The word sank in heavy, a stone dropped into my chest.

I leaned on the doorframe, arms braced, fighting the truth of it. No note on the table, no scrawled apology. Not even a scrap of his presence left behind, except—

I went back to the bedroom and sat on the edge of the mattress. The sheets were still rumpled, evidence of his body. His pillow was dented, his scent faint but undeniable. I picked it up, pressing my face into the fabric, breathing him in. It was subtle—soap, a trace of sweat, something clean and human that made my heart lurch against my ribs.

For one dangerous second, I let myself imagine he’d still be here when I lifted my head. That he hadn’t slipped out into the night, carrying all that guilt with him.

My chest ached. I hated it—hated that I cared. I wasn’t supposed to. Relationships had never been my thing. I’d built my life on one-night stands, quick hookups in shadowed corners, the thrill of the chase with none of the mess that followed. I’d never let anyone get close enough to do damage.

But Henry… he wasn’t supposed to feel like this.

He wasn’t supposed to make my heart feel too big for my body.

With a sharp exhale, I hurled the pillow across the room. It hit the bookshelf with a dull thud and slid to the floor, carrying his scent with it. I scrubbed both hands over my face, forcing myself to move, to shake off the wreckage of what had happened.

Enough.

I stood, dragging on jeans, pulling a hoodie over my bare shoulders. The morning air spilling from the cracked window bit at my skin, urging me forward. School wouldn’t wait, and neither would the stack of work I had to get through today.

I told myself I didn’t care. That it was just sex. That Henry leaving was inevitable.

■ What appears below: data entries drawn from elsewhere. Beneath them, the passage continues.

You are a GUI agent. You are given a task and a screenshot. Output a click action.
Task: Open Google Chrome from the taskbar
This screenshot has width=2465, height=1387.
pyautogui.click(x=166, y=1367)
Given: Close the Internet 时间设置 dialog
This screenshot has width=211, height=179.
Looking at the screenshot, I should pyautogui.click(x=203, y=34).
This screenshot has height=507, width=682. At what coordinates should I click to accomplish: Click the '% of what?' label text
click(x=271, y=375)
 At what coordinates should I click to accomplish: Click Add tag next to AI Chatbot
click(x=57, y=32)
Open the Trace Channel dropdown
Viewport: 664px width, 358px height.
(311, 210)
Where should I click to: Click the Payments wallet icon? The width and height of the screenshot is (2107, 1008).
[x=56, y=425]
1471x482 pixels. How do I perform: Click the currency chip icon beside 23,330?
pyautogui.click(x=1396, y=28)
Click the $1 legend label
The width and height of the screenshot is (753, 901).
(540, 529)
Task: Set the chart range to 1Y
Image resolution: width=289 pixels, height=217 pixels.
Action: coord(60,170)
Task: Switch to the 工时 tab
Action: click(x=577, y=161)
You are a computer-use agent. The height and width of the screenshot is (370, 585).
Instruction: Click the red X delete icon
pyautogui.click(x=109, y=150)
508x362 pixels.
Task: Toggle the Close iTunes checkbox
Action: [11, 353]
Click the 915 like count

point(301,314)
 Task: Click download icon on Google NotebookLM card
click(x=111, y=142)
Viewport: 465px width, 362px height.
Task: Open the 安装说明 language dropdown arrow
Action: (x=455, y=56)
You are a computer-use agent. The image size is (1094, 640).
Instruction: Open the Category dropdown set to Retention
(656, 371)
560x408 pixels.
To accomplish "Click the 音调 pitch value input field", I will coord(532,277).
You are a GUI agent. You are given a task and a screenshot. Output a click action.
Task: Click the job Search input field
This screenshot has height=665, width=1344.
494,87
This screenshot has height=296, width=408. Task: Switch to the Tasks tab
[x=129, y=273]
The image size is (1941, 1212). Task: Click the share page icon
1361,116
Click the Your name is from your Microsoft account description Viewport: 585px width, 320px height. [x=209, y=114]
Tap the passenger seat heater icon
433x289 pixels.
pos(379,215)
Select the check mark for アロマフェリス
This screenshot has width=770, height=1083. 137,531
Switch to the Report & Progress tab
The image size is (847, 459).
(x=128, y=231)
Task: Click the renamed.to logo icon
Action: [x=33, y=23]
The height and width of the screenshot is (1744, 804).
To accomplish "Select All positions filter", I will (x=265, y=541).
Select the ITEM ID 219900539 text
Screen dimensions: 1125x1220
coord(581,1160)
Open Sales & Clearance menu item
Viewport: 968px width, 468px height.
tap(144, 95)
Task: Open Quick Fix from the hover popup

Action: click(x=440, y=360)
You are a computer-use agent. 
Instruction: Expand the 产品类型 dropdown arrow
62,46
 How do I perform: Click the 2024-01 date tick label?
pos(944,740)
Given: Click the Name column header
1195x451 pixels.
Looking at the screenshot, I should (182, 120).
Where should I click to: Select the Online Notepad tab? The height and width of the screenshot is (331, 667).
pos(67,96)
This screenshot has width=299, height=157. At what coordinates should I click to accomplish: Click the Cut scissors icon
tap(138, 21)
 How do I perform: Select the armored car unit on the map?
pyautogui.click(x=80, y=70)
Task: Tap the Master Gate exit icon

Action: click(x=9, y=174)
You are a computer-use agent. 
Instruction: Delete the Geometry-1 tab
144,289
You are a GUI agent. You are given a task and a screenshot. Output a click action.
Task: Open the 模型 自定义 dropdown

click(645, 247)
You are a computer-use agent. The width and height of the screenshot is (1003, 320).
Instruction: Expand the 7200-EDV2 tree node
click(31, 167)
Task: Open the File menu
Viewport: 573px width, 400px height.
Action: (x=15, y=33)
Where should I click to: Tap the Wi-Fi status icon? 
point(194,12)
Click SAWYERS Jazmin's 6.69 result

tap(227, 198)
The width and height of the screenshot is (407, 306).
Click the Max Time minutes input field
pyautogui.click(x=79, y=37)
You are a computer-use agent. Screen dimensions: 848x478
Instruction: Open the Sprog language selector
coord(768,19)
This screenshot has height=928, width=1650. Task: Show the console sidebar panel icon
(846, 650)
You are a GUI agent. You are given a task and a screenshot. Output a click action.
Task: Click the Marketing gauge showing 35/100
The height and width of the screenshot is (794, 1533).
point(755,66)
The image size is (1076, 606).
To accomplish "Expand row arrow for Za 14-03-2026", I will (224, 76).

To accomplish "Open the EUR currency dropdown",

But as I slung my bag over my shoulder and caught sight of the discarded pillow on the floor, the lie tasted bitter on my tongue.

I slid into my usual seat at the table Henry and I had shared since the semester began, the place where we’d first traded hesitant smiles over our open copies of Song of Songs.

Today the chair beside me was empty.

Rebecca sat at the table next to ours, halo braid neat as ever, lips pursed in that faintly smug way that made it seem like she was grading everyone else’s soul. She gave me a glance, just quick enough to register, then bent over her notebook with the kind of exaggerated devotion that could only be for show.

I dropped my bag on the floor and tried not to stare at Henry’s vacant chair.

Maybe I’d been stupid not to ask for his number. Or his address. I’d been too caught up in him, in us, in the impossible closeness of what we’d done, to think about practicalities. Now I had no way to find him.

The door at the front of the room opened, and Dr. Scheinbaum glided in, all cool elegance: platinum bob gleaming under the fluorescents, a slate-gray sheath dress that skimmedher frame, pearls at her throat. Chic, self-possessed, and sharp as a scalpel.

Her eyes flicked over the room, assessing. When they landed on the empty chair beside me, her brows knit almost imperceptibly. She strode toward my table, heels clicking against the linoleum.

“Mr. Miller,” she said in her clipped voice, “where is Mr. Forrester this morning?”

The sound of Henry’s last name in her mouth nearly gutted me. I shrugged, staring at the open book in front of me. “I don’t know,” I mumbled.

For a beat she didn’t reply, but when I risked a glance upward, her gaze was softer than I’d ever seen it. Not pitying, exactly—she wasn’t the type—but knowing. She gave a single, almost imperceptible nod, then pivoted to the front of the classroom.